I want the following laptop, which will never exist.
15” screen with a 16:10 ratio and a vertical resolution of 1200px or greater. Retina-like PPI would be nice, but unlikely.
A DB9 serial port. Infinite points if it actually had a serial cable wound up inside that I could pull out and plug in and then retract when done.
Two gigabit ethernet NICs. Yes, two.
A touchpad, with buttons.
A keyboard that includes all critical keys, like Ins/Del, Home/End, PgUp/PgDn.
Configurable up to 16GB of RAM.
Latest Intel processors.
Dedicated GPU with reasonable gaming power, see nVidia 6xxM-series.
VGA, DVI, and HDMI ports.
The latest and greatest tech, like USB3, SATA 6Gbps, etc.
No optical drive. It’s unnecessary in today’s world, especially with a Zalman optical-emulating hard drive enclosure.
Two hard drive bays. I don’t really need this, but it would be nice to have a nice 256GB SSD and also some raw space for tossing random ISOs.
Four USB ports. Yes, four.
Three hours of battery life. I don’t expect this thing to run without juice, but just long enough to get some work done during a reasonable car ride.
Weight and size are negotiable. I don’t need it to be thin and light, I expect it to save me from carrying around tons of dongles and cables and extras.
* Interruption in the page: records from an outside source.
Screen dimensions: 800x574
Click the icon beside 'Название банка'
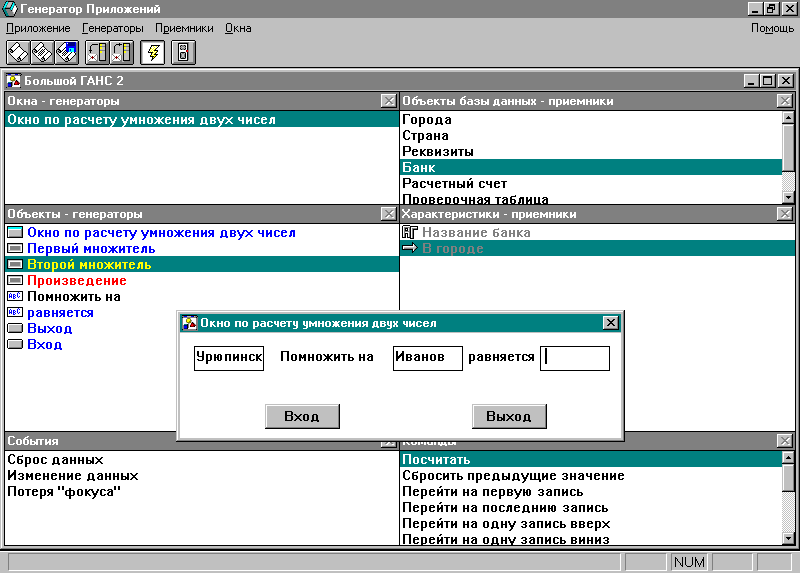(x=410, y=233)
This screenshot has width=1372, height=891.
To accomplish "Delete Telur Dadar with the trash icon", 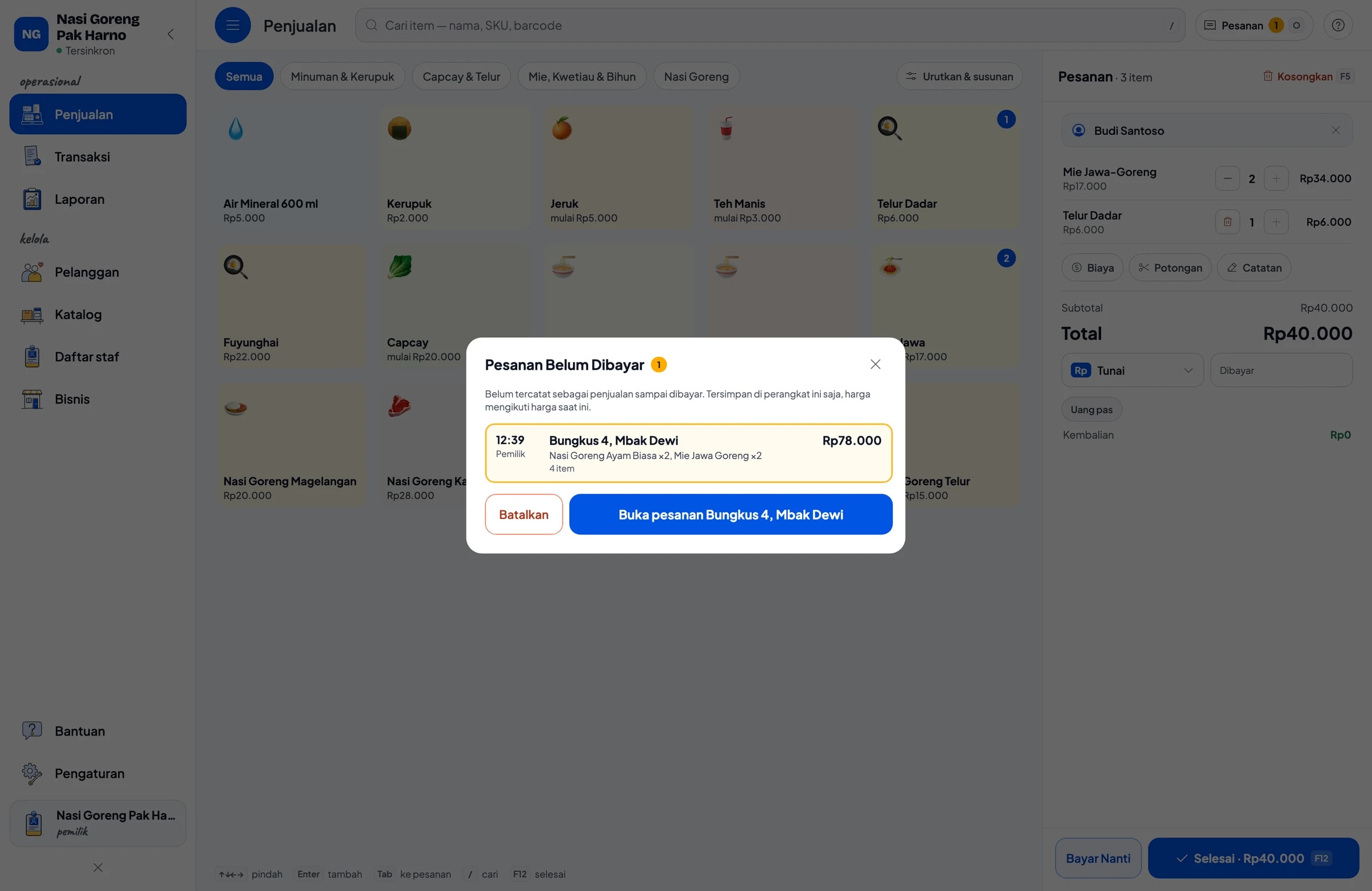I will click(1227, 221).
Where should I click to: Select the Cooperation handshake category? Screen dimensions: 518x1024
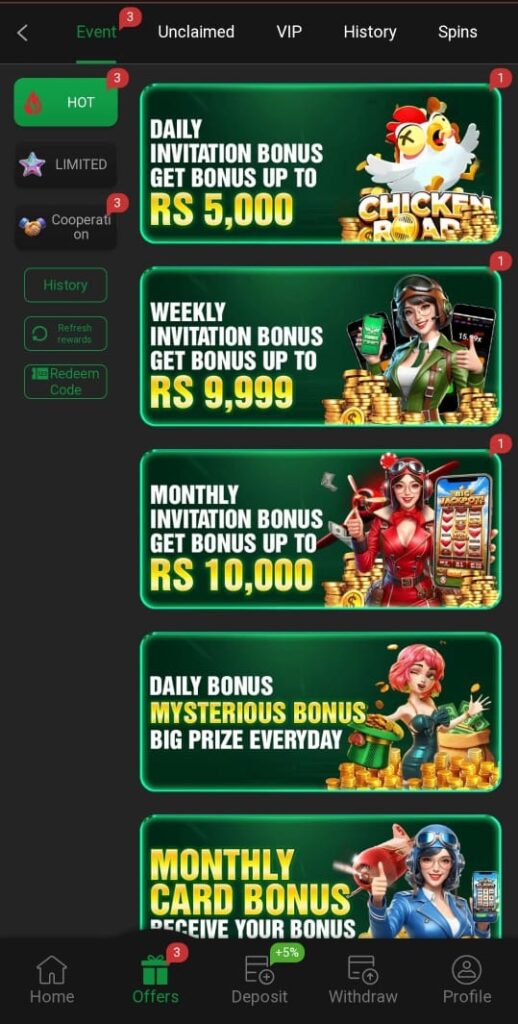65,227
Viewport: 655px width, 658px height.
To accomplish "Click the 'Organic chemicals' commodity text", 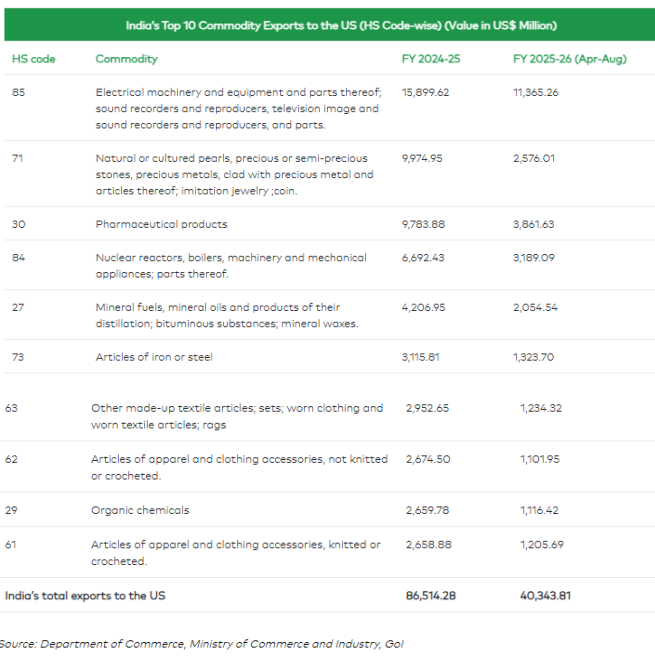I will click(x=140, y=510).
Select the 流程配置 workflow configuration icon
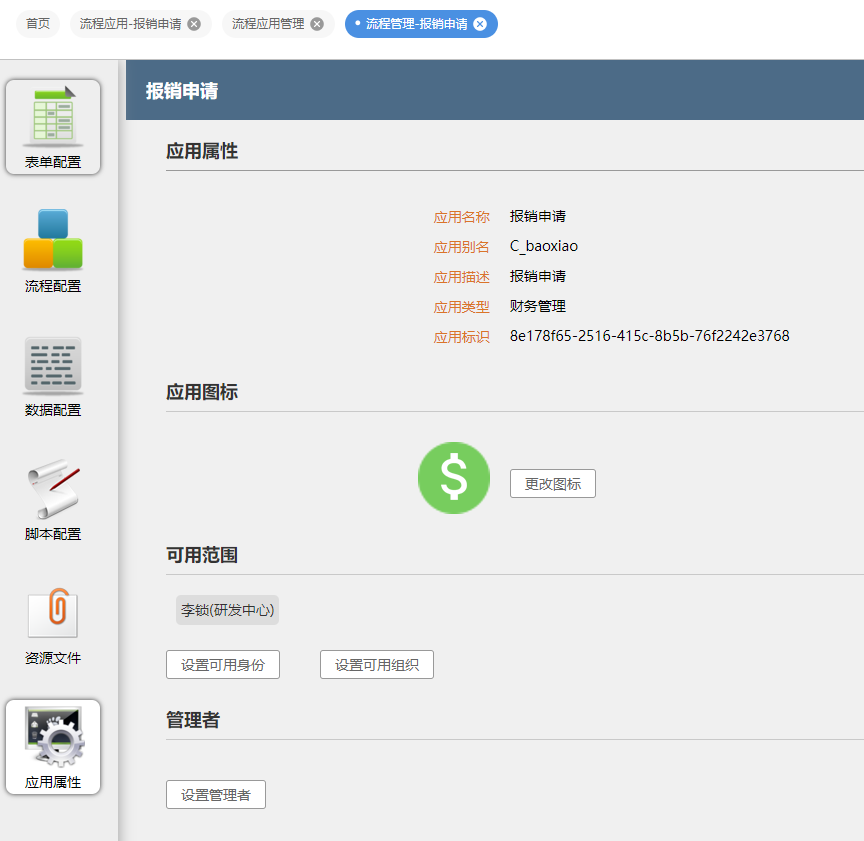The width and height of the screenshot is (864, 841). coord(53,248)
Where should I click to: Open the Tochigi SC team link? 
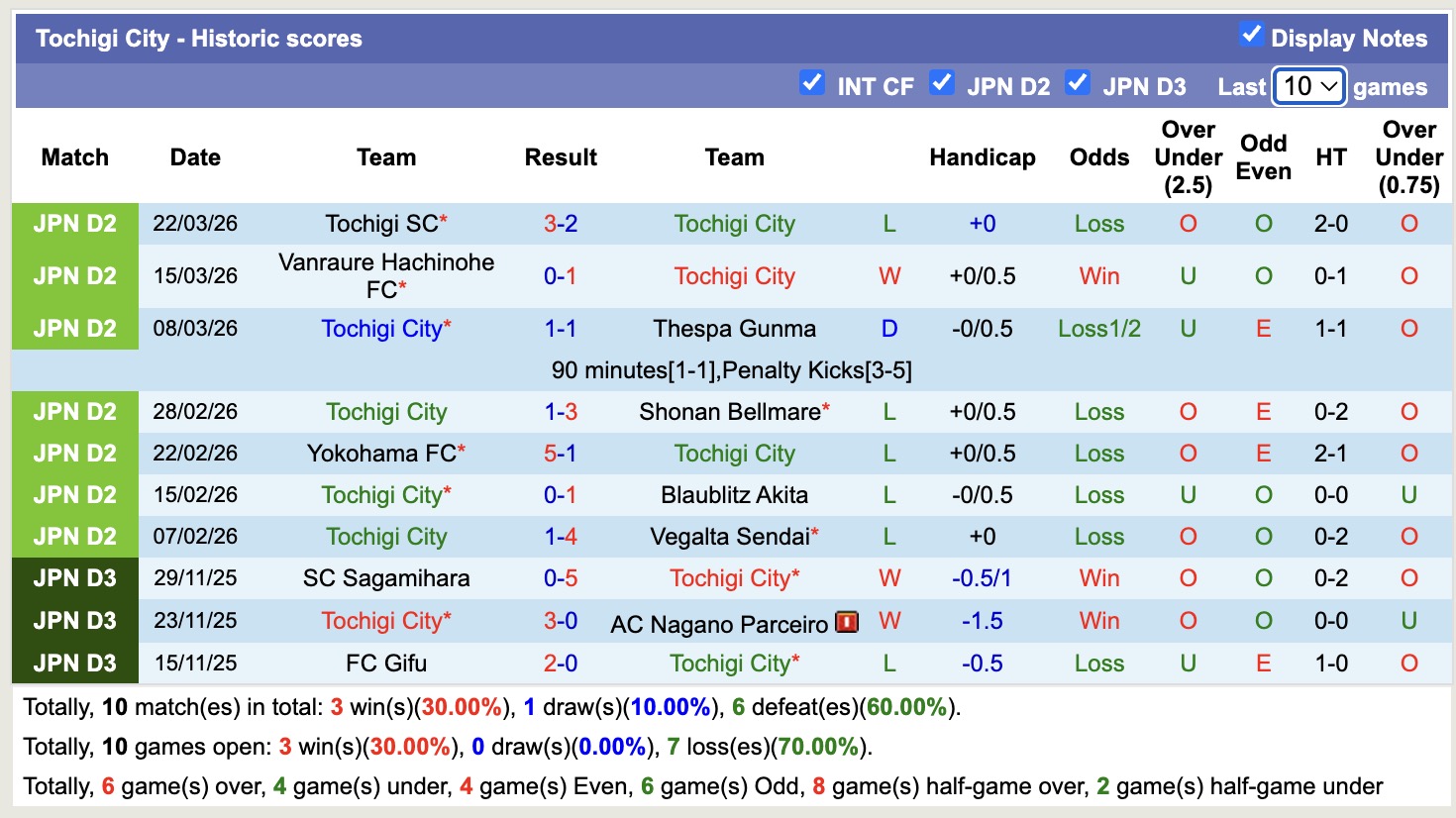(381, 224)
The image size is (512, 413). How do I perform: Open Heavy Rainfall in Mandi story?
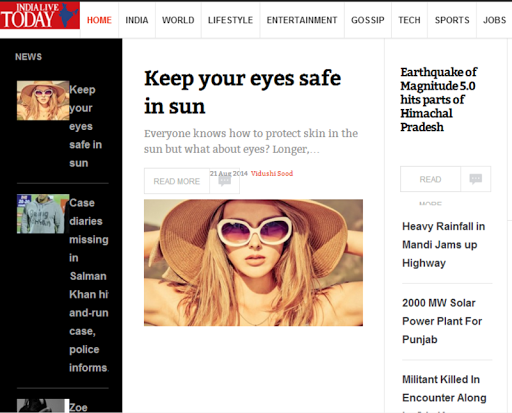click(443, 245)
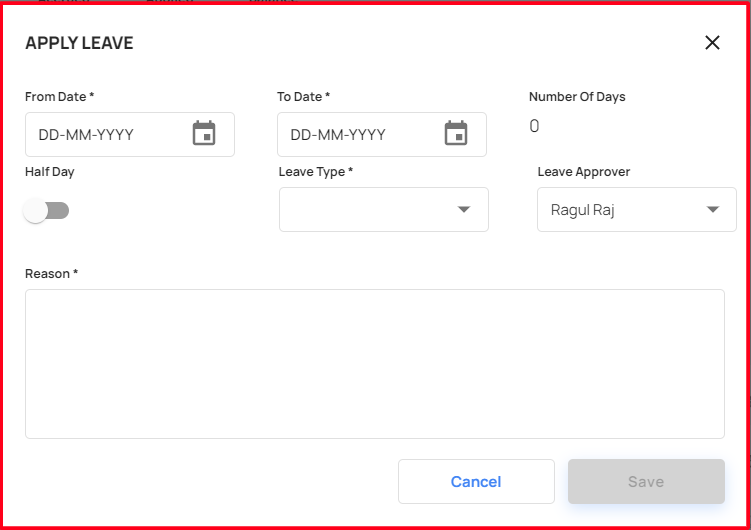Toggle the Half Day switch
Screen dimensions: 751x530
point(46,211)
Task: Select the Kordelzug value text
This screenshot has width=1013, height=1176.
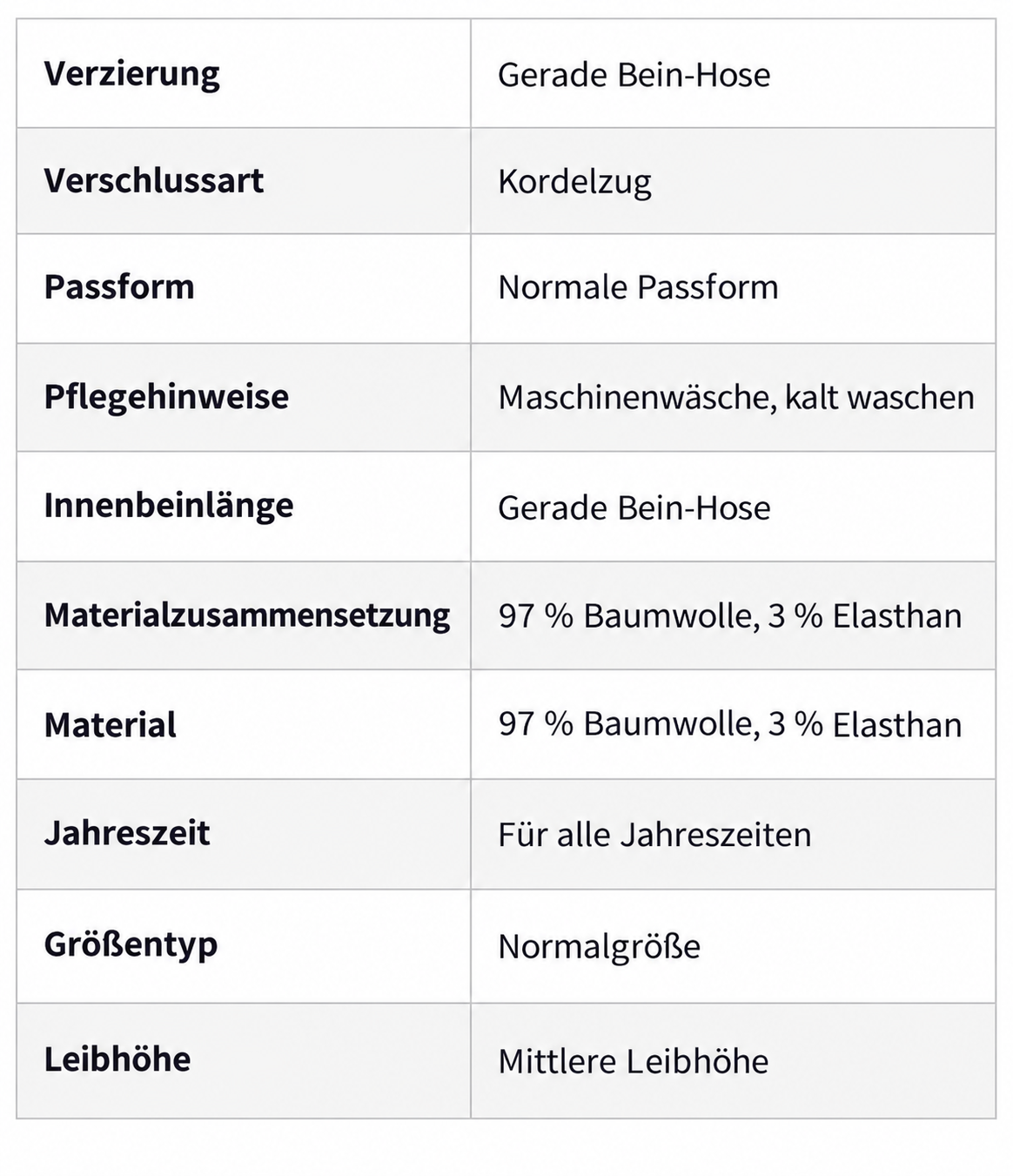Action: [x=574, y=183]
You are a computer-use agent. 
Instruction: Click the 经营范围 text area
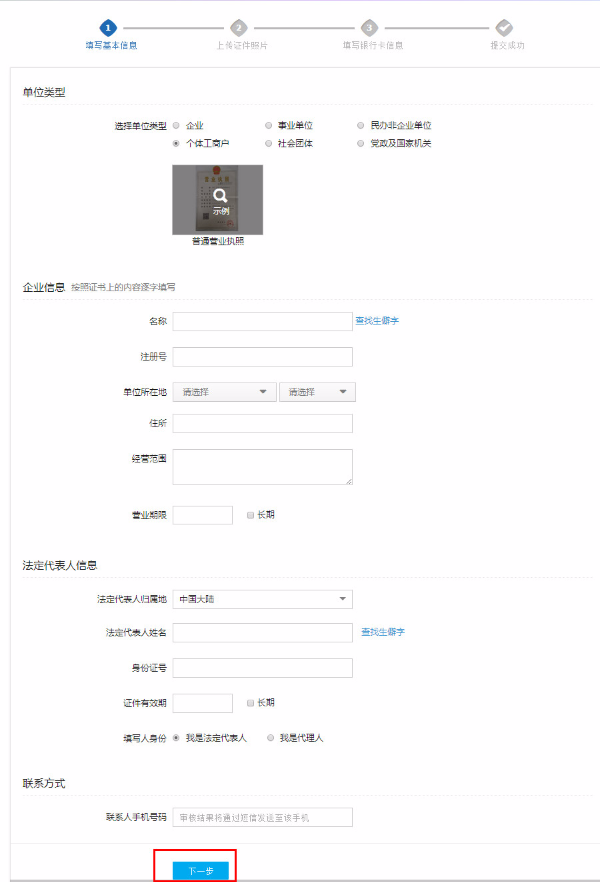[262, 467]
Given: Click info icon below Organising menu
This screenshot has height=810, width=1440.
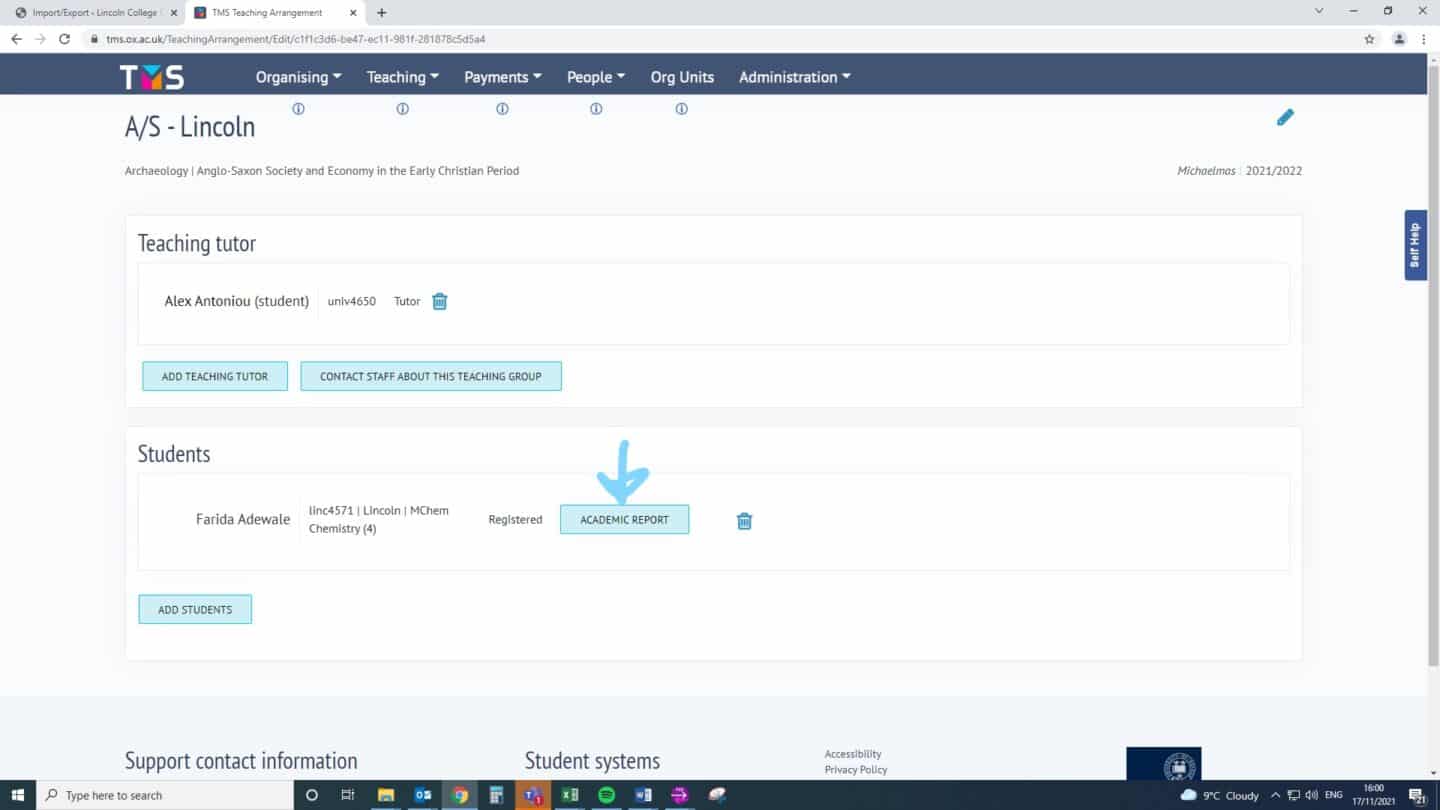Looking at the screenshot, I should tap(298, 109).
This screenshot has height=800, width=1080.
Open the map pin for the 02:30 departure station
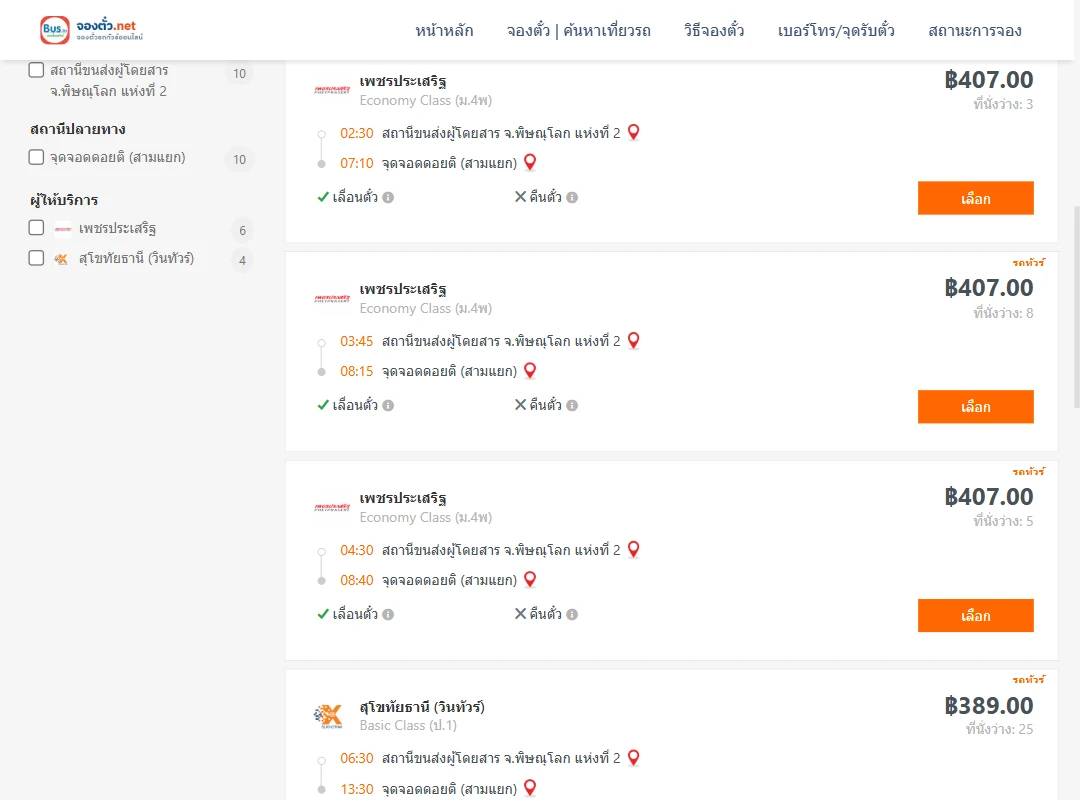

I would pay a lot of money for this laptop. Unfortunately for me, the laptop manufacturer’s designs are diverging in the opposite direction. The only manufacturer making high-res screens with powerful GPUs is Apple, who doesn’t even include a single ethernet port on their laptops. The opposite side is Lenovo, who has the technical oomph but is desperate to emulate Apple’s success by dropping buttons and keys as fast as they can but without replicating the screen resolution. Creating a laptop of my own, especially with such a custom set of requirements, is impossible. I can build a desktop to any possible spec and standard that I like, but we’re locked into the laptop models offered by today’s manufacturers. Unfortunately, those manufacturers are angling to take a larger share of the consumer market, not the enterprise market, which is working against me.